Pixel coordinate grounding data
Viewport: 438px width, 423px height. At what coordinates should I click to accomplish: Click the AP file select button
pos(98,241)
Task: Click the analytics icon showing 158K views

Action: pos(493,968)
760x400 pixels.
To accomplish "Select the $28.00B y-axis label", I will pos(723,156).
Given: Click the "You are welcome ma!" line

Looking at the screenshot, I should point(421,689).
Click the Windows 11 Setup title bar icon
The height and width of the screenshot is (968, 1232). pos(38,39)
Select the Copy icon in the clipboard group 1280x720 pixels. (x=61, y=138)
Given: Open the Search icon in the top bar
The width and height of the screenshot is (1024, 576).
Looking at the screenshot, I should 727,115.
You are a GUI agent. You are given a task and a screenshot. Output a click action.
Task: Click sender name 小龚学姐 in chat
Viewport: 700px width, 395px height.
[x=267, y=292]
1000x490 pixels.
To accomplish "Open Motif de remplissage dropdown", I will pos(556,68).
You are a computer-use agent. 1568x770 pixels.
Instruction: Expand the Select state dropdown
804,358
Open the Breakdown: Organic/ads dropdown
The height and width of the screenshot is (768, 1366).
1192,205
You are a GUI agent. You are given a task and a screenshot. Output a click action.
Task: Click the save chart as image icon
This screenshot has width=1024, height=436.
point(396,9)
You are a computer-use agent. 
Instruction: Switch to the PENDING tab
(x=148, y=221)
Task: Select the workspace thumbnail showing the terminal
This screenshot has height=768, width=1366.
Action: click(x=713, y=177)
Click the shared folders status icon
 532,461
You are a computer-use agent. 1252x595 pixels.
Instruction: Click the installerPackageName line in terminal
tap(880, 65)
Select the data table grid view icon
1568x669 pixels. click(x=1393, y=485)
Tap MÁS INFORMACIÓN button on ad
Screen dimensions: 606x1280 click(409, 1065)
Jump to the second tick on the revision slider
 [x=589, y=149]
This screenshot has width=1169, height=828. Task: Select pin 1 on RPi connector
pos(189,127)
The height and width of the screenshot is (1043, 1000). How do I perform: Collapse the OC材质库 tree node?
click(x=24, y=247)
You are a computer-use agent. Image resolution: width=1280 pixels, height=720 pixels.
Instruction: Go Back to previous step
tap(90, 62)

• _Problem_:
All lines with the word "agent" must be located in the data and copied.

• _Exercise output_:
You are a GUI agent. You are given a task and a screenshot. Output a click action.
You are a computer-use agent. 1568x770 pixels.
You are a GUI agent. You are given a task and a screenshot. Output a click action.
You are a computer-use agent. 
You are a computer-use agent. 1252x595 pixels.
You are a computer-use agent. Image resolution: width=1280 pixels, height=720 pixels.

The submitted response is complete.